In his speech Mr Maijoor covers ESMA’s work on the implementing measures under MiFID II / MiFIR concerning:

  • non-equity transparency. Mr Maijoor mentions that ESMA will not be able to find the ideal system balancing transparency and liquidity and at the same time satisfy the preferences of stakeholders. However, Mr Maijoor states that he does believe that ESMA has made significant progress towards creating a more adaptable and better calibrated system over the past half year and its public consultation process in that context provided valuable input. In relation to bond market transparency, Mr Maijoor explains that ESMA took careful note of the concerns made by ECON at the last hearing and went back to the drawing board to re-assess the two approaches that it had considered: the Classes of Financial Instruments Approach (COFIA) and the Instrument by Instrument Approach (IBIA).

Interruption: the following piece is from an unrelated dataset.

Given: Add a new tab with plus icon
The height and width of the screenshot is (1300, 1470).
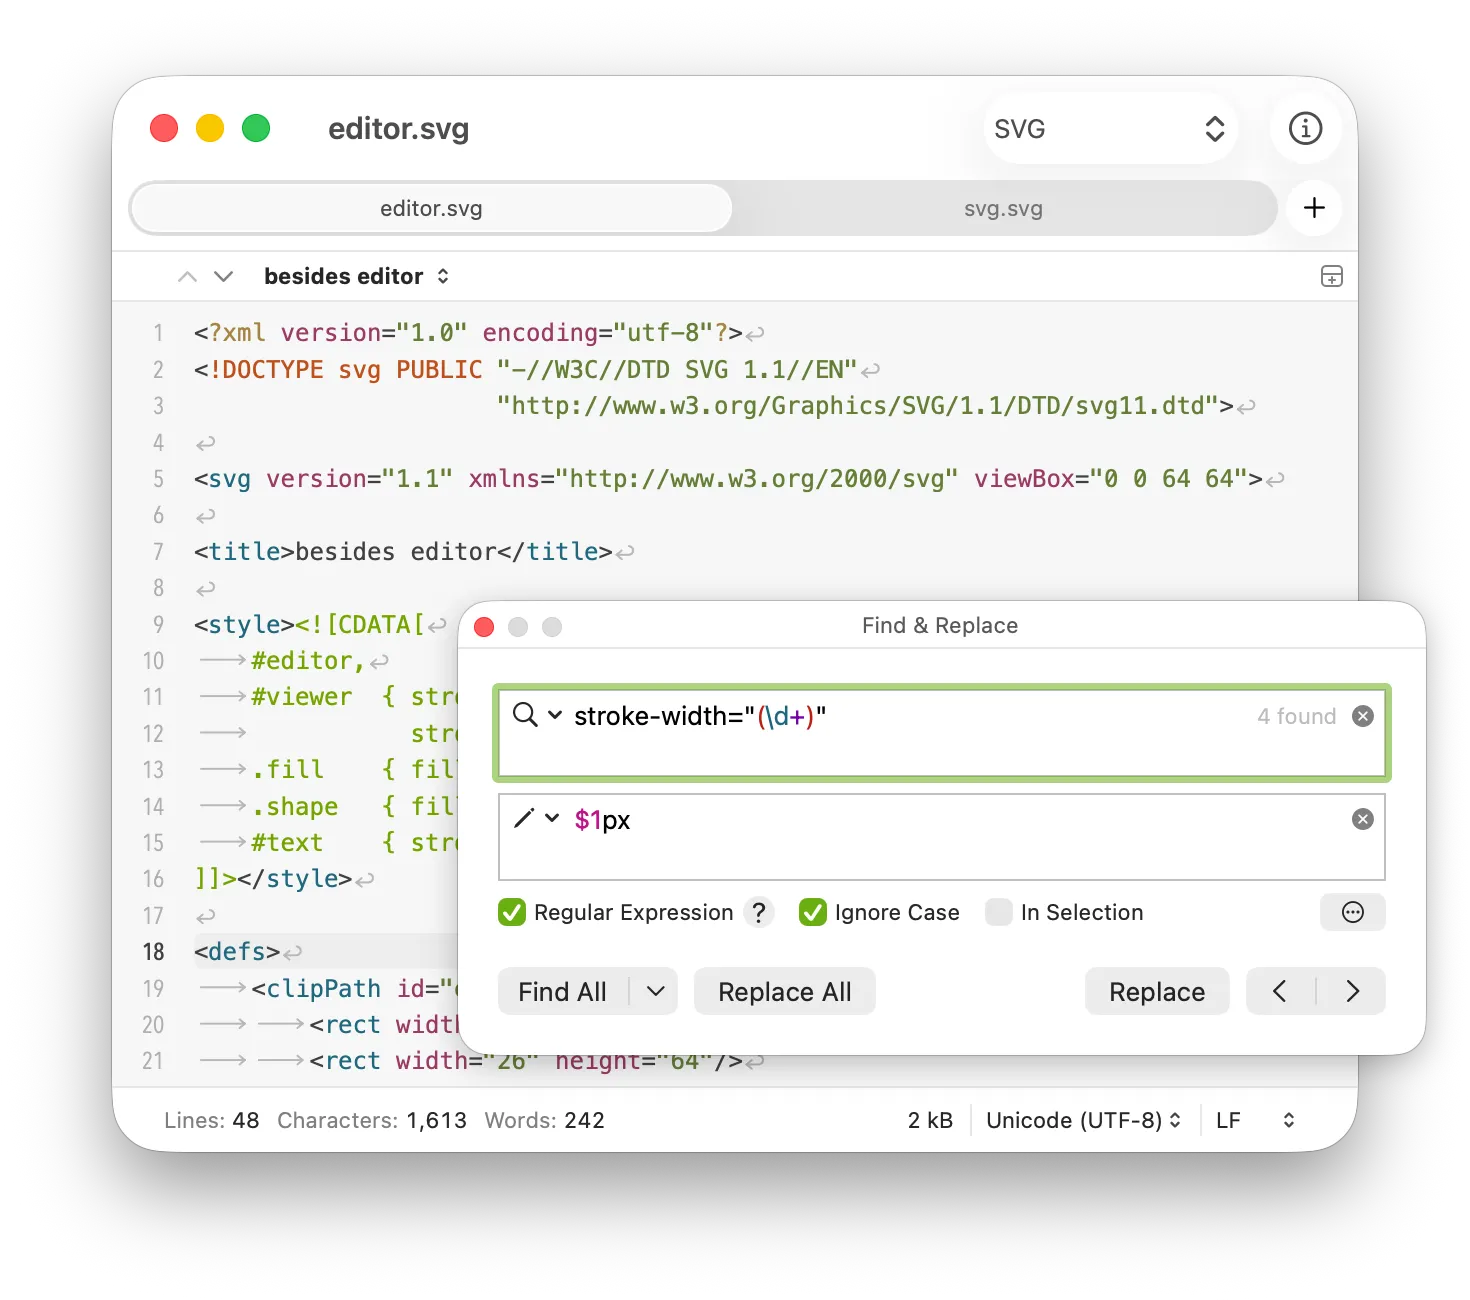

Mr Maijoor states that ESMA has worked over the last few weeks on both options in order to find the right balance between accuracy, predictability and cost-efficiency which will be the main principles guiding the final decision of the ESMA board;
  • position limits. Mr Maijoor states that a number of voices have expressed concerns on the range of potential limits going from 10% to 40%. This range is the result of a baseline of 25% with an adjustment of plus or minus 15%. According to Mr Maijoor certain observers consider that the baseline should be lower than 25% with some quoting specific examples where either a limit of 10% is considered too strict while a limit of 40% could be seen as unreasonably broad. However, Mr Maijoor argues that focusing on extreme and unlikely combinations does not do justice to the soundness of the regime. He adds that he does “not know of any national regulator who is intending to apply the lowest limit to the most illiquid contracts and furthest settlement dates or who intends to apply the maximum limit to the spot month of a liquid essential commodity”; and
  • ancillary activity test. Mr Maijoor explains that ESMA is aware that the stakes are high and it has taken careful note of the concerns expressed from the energy and other non-financial sectors. Mr Maijoor states that ESMA is willing to approach this test cautiously but also emphasises that in his view the public discussion often goes in the wrong direction suggesting that the ESMA test is not right because it may require a MiFID licence for some non-financials. Mr Maijoor argues that this is the whole point of the test in the first place: the exemptions from financial regulation should be narrowed, opaque parts of the market should be reduced and large non-financial players conducting activities identical to financial players should compete on a level playing field. ESMA believes that creating a test that will exempt all non-financial players including those that are substantially involved in speculative trading in commodities derivatives, would clearly be against Level 1. ESMA is instead proposing a real test while designing it in a cautious and pragmatic way.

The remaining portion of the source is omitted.